Skilled sales representatives should easily achieve their own independent goals. But what sets genuinely great sales representatives apart is that they contribute to creating a culture of success. This results in a team that can rely on each other, which will increase not only revenues but also job satisfaction. Company culture can even ripple into personal areas of your employees’ lives.
Sales skills often focus on what gets done, whereas company culture focuses on how it gets done and in what environment. Sales leaders who give meaning to sales metrics can motivate and engage their staff, creating a successful culture.
Employees who understand the deeper meaning of their work have a sense that they are part of something bigger than a numbers game. Sales leaders can create a positive sales culture by connecting employees to the company’s mission, values, and beliefs. Top-quality performance is the natural result of a sales team that is aligned.
8 Steps for Creating a Culture of Success in Sales
Step 1: Train Your Leaders
A company culture of success starts at the top with its leaders and trickles down to its employees. Hire your leaders with these tips in mind and train them to exemplify the qualities you want to see in your sales representatives. This training on company culture should include your key players, such as your VP of sales, VP of HR, CEO, and CFO. Ongoing sales coaching should result in these individuals leading by example.

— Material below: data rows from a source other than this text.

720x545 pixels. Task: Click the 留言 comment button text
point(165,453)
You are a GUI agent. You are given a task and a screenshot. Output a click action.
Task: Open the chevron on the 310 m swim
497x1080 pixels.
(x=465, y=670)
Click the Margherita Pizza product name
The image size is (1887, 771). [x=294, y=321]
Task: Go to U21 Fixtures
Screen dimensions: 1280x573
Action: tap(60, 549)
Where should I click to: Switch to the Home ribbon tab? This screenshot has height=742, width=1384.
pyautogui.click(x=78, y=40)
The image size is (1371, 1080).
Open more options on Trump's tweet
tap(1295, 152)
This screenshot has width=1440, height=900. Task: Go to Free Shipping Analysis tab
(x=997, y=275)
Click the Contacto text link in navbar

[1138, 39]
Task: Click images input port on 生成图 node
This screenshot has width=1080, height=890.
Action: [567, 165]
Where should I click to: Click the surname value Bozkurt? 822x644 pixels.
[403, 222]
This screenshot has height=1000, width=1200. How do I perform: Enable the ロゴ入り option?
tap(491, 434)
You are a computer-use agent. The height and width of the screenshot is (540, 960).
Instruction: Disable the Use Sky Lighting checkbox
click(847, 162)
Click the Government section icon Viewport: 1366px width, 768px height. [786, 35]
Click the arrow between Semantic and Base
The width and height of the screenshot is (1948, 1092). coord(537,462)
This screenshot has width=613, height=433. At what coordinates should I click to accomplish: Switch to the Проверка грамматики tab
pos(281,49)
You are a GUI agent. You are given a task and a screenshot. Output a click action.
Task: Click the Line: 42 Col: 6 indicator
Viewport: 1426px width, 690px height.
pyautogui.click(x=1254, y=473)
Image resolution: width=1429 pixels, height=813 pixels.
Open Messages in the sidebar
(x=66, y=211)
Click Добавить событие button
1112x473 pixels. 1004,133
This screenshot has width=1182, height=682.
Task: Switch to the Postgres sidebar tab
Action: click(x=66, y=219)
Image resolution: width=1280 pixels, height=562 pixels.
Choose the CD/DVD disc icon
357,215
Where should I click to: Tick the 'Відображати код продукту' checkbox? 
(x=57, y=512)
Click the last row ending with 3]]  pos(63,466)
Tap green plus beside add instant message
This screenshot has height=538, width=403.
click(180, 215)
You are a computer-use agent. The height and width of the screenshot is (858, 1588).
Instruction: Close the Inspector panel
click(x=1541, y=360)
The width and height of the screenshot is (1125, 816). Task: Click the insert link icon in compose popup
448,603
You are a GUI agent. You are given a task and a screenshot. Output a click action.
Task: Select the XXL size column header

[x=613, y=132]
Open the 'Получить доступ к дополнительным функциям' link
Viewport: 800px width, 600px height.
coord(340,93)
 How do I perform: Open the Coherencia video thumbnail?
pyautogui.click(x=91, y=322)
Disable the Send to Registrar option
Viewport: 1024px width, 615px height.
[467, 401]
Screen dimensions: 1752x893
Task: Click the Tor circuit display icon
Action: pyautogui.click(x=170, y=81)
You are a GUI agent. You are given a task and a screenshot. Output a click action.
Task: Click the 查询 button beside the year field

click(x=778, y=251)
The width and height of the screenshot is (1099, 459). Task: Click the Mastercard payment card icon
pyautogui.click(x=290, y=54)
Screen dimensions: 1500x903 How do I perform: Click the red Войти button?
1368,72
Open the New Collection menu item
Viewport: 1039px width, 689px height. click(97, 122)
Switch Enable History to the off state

Step 2: Set Clear Goals and Expectations
The quickest way to kill your sales team’s motivation is to confuse them. Overly complex or vague goals will stop them in their tracks and leave them wondering which way to go. Simplify your goals and watch how they contribute to a positive sales culture in your company.
Clear goals are:
Specific. Easy-to-understand goals tied to distinct KPIs will directly motivate employee behaviors. No goal can be too specific.
Guiding. Employees need to know what is required of them. To help your sales representative succeed, provide clear instructions and achievable goals.
Concrete. Clear goals include a definition of what success looks like and what failure or falling short looks like. Concreteness gives employees a compass to follow.
Rewarding. What will happen when your sales representatives achieve the goals you’ve laid out? Both you and your employees should have a clear vision for the rewards, celebrations, and changes that will come from reaching a goal.
Step 3: Provide Regular Performance Feedback
To keep employees informed of their progress, give them personal and impactful feedback on their performance.
Providing your employees with feedback on where they can improve proactively will bring a spirit of empowerment to your organization’s sales culture. Employees who understand what they’re doing well and how they can shift their efforts for optimal results will grow to appreciate and even look forward to receiving feedback.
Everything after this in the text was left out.